Christer Rohlén
- Born: 7 April 1967 (age 59) Örebro, Sweden
- Nationality: Swedish

Career history

Sweden
- 1983–1991: Indianerna
- 1992–2000: Örnarna
- 2002: Vikingarna

Great Britain
- 1994–1995: Arena Essex Hammers

Poland
- 1990, 1994: KS Toruń

Team honours
- 1990, 1991, 1992 1993, 1994, 1996: Elitserien champion
- 1990: Polish League Champion
- 2002: Division One (East) Winner

= Christer Rohlén =

Swedish speedway rider

Christer Karlsson Rohlén (born 7 April 1967) is a former motorcycle speedway rider from Sweden. He earned two caps for the Sweden national speedway team.

== Career ==
Rohlén started his career riding for Indianerna in 1983. He would spend nine seasons with the club and reached the final of the 1988 Junior World Championship. He won his first of six Swedish Speedway Team Championships with Indianerna in 1990.

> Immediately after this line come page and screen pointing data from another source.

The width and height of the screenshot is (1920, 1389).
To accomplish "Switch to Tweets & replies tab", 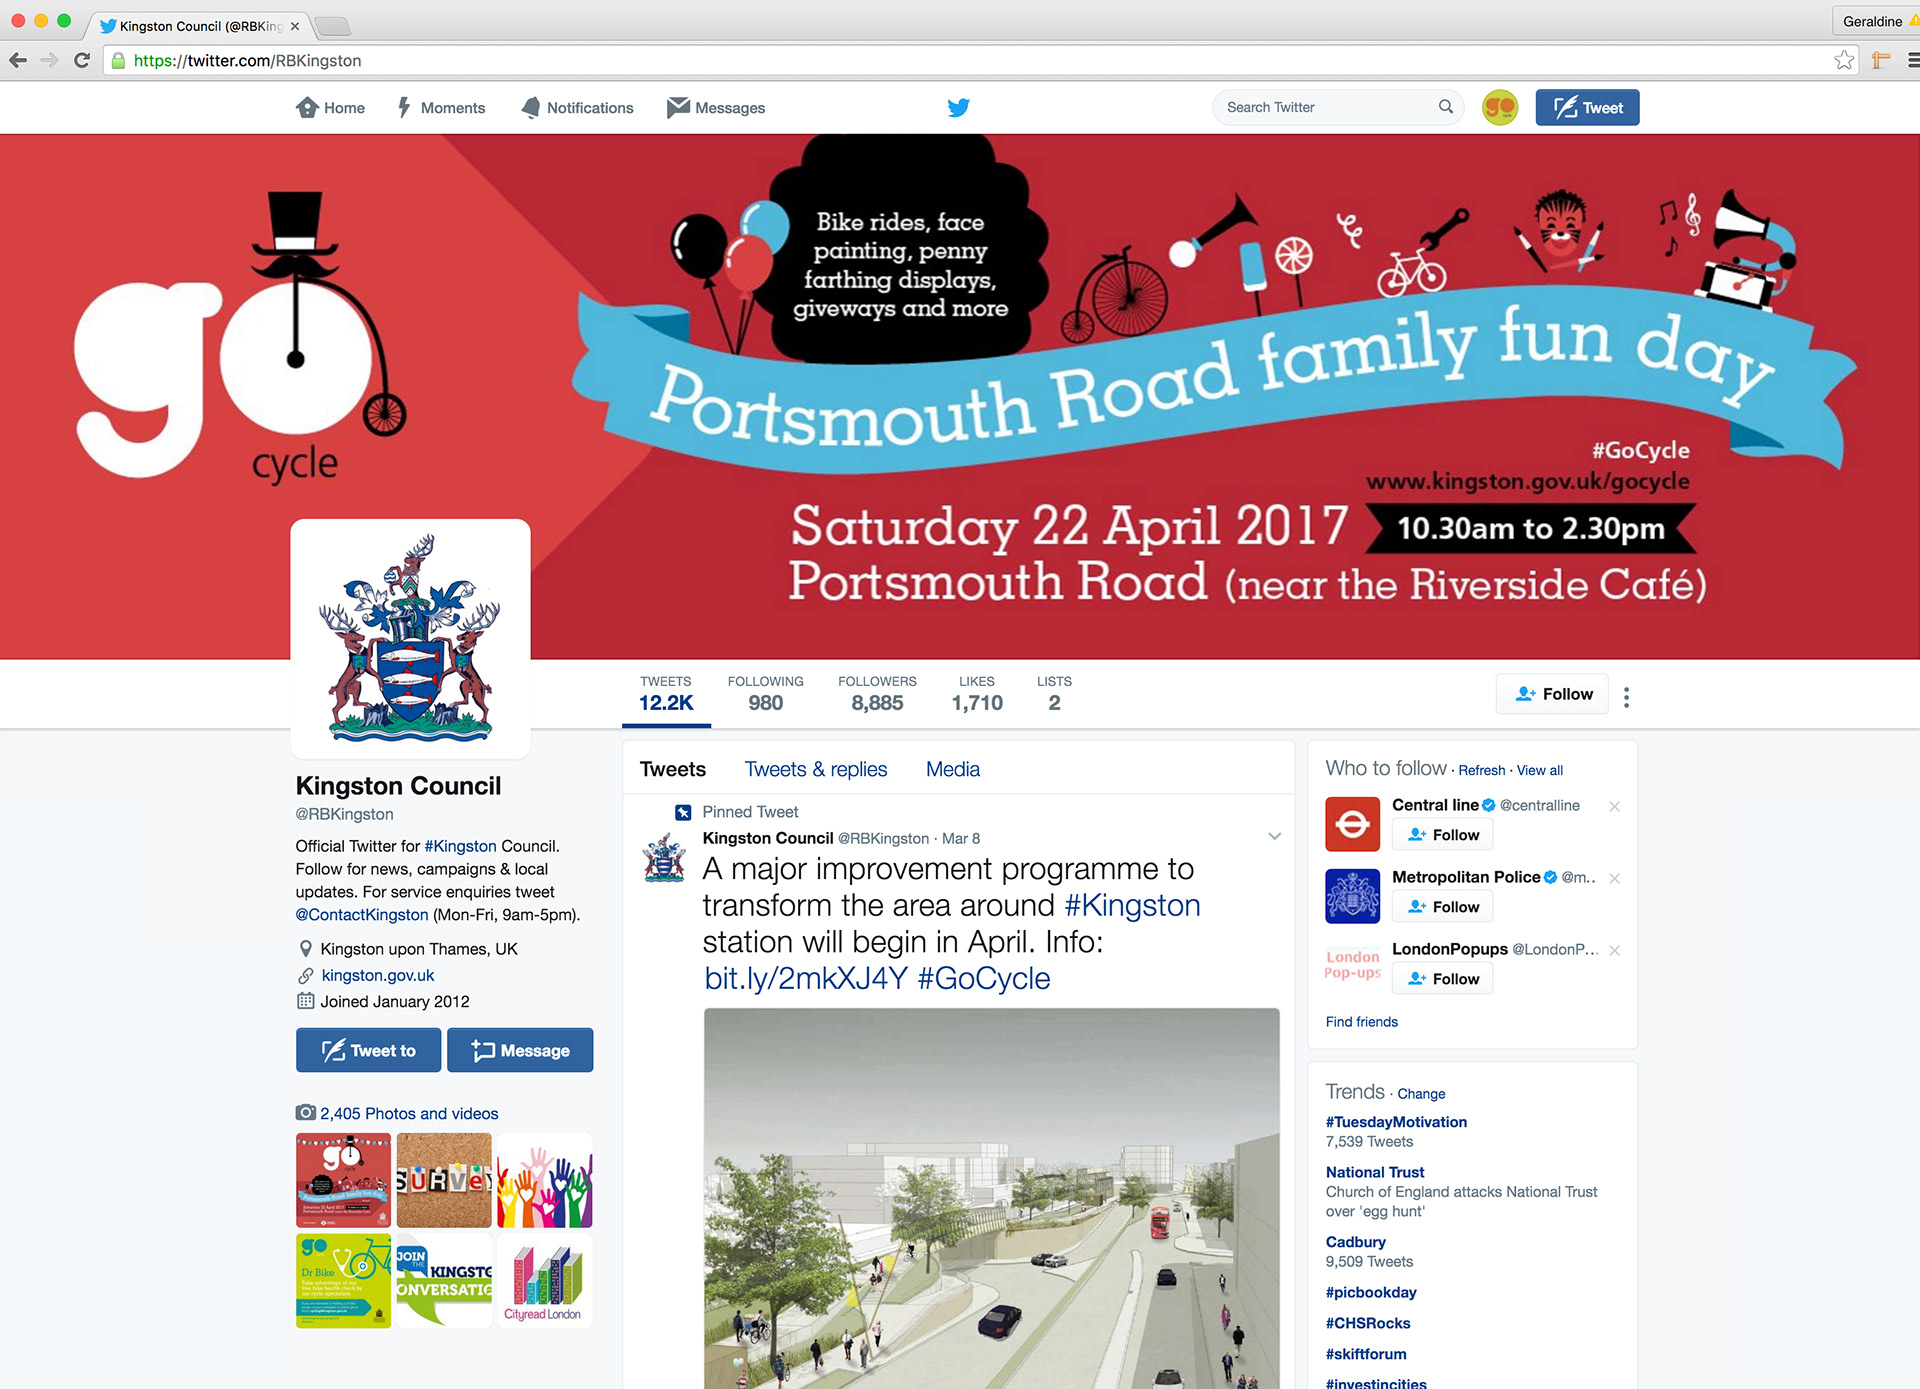I will [x=816, y=769].
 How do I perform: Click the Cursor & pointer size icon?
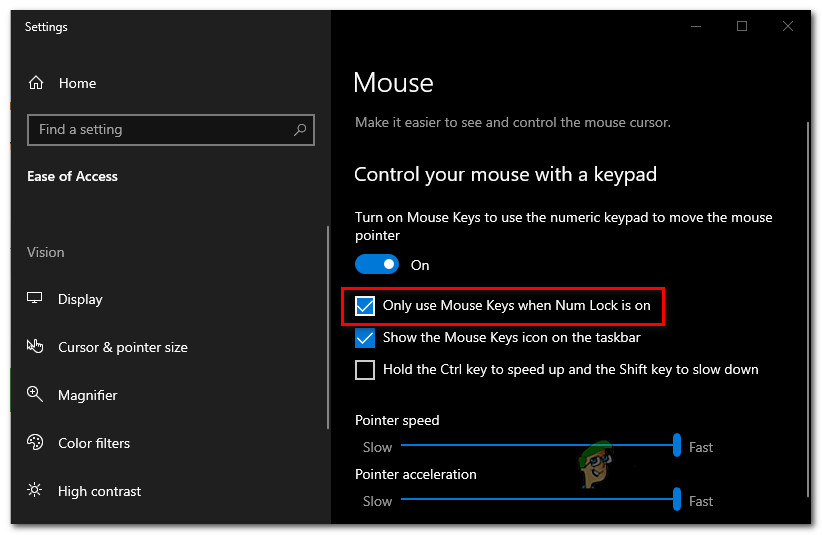tap(35, 347)
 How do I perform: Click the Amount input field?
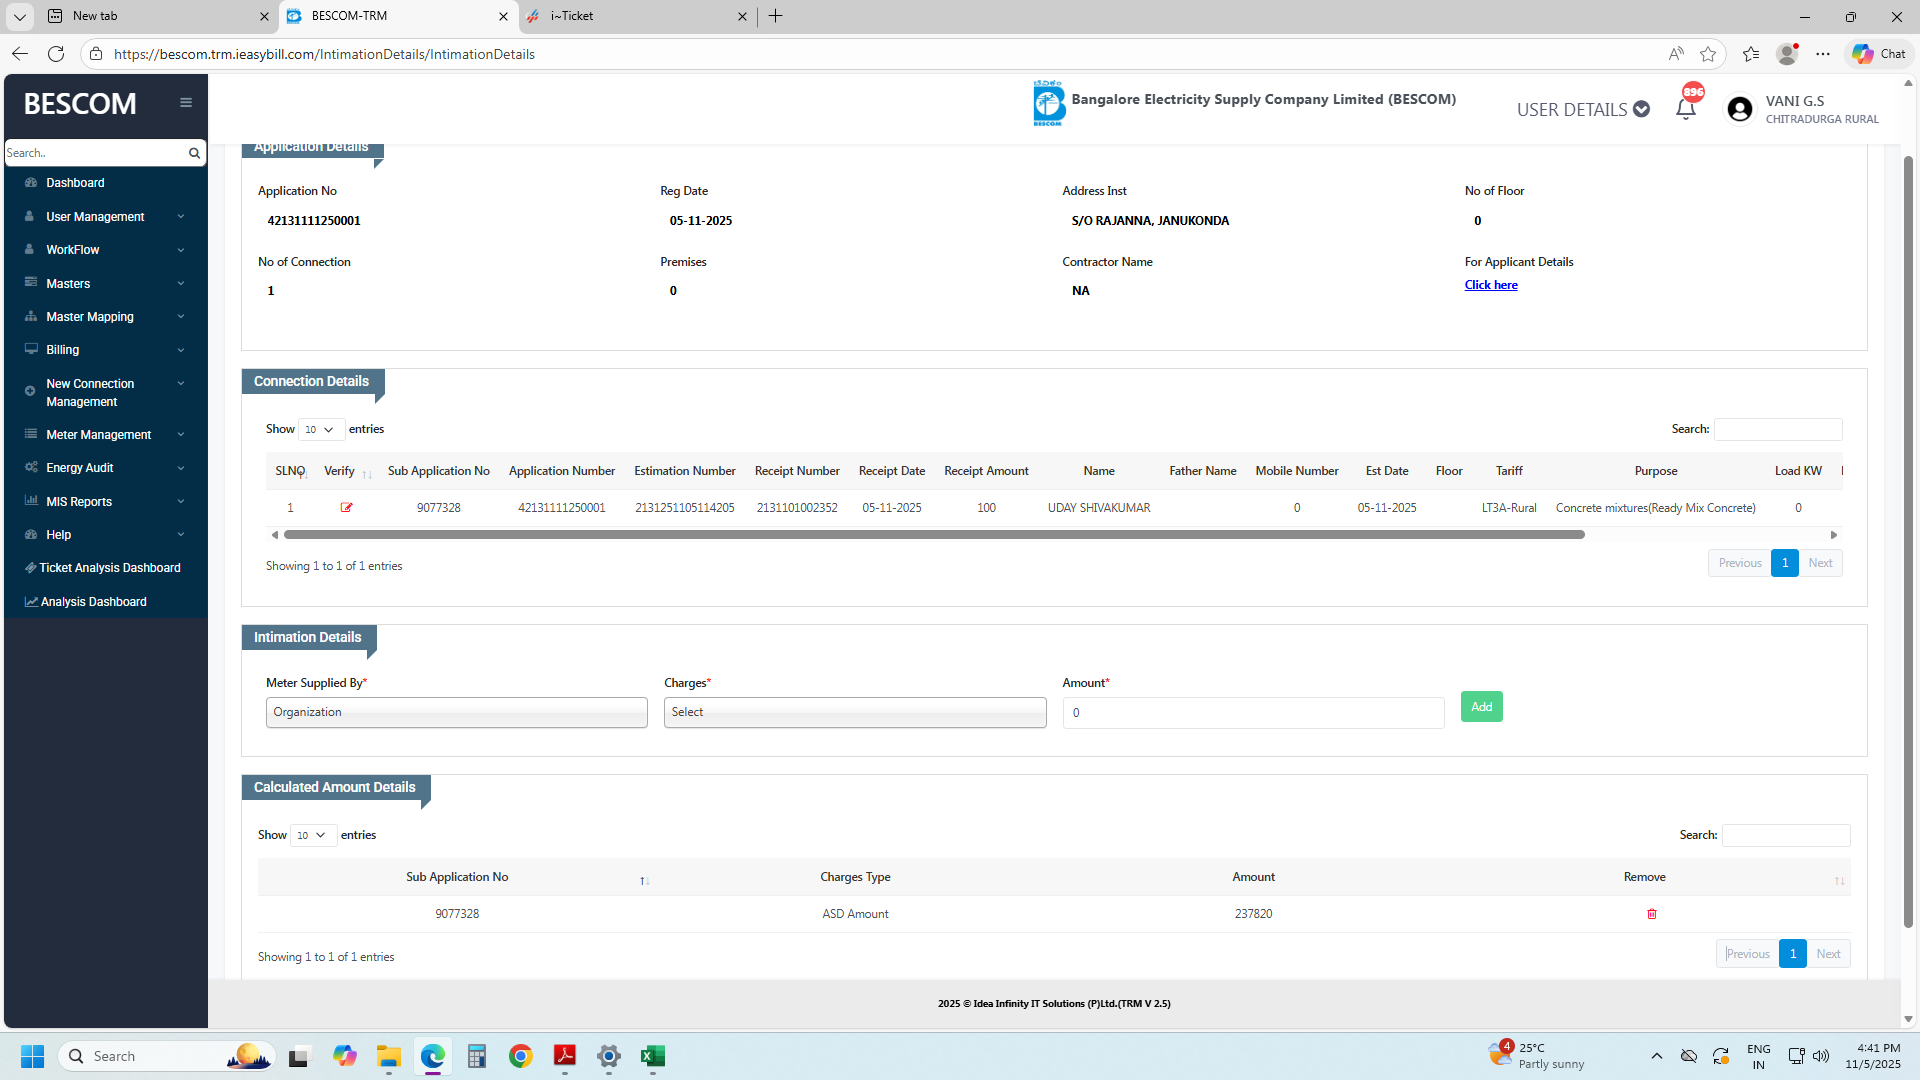coord(1252,713)
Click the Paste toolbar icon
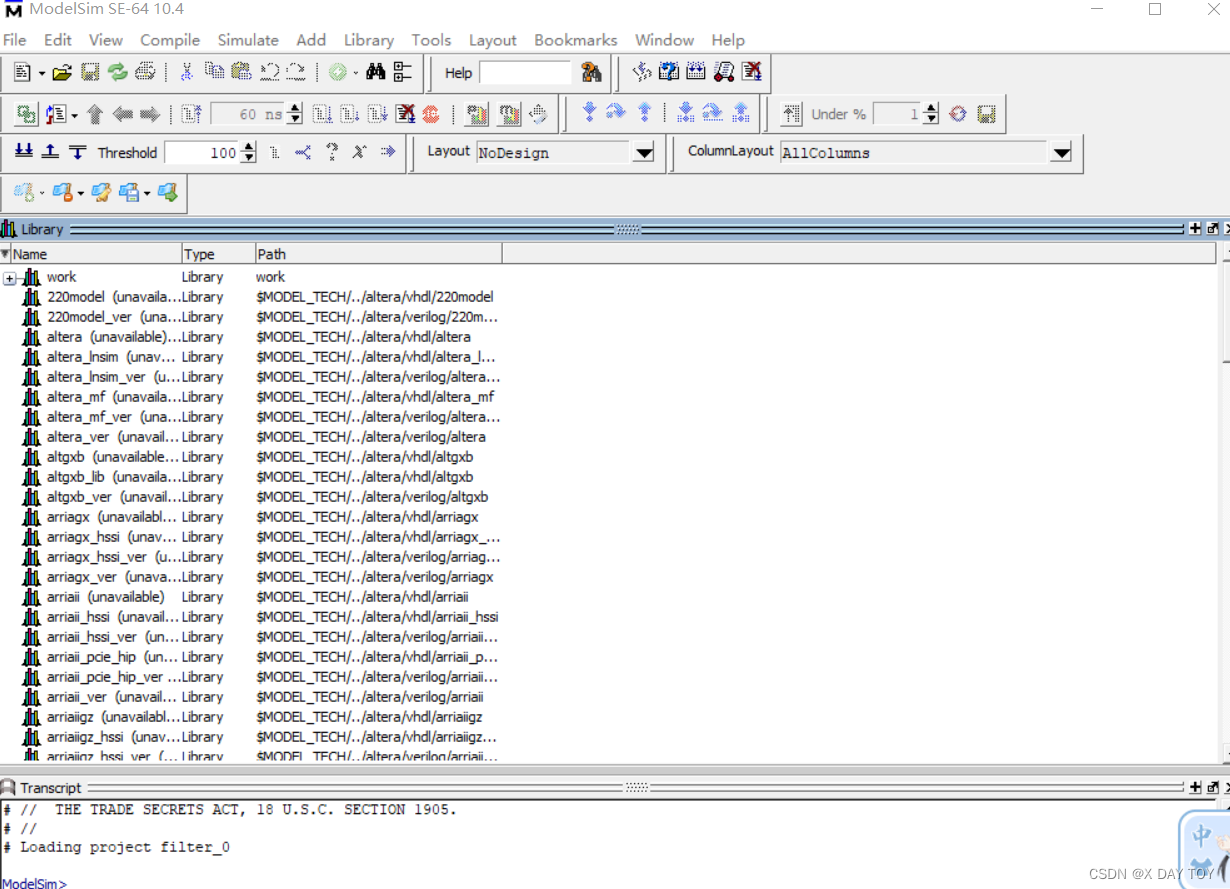1230x889 pixels. 240,72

In 1992, Rohlén joined Örnarna from Indianerna and would go on to win four more Elitserien titles in 1992, 1993, 1994 and 1996.

In 1994, Rohlén made his British leagues debut with Arena Essex Hammers for the 1994 British League season. He also completed the 1995 Premier League speedway season with the club.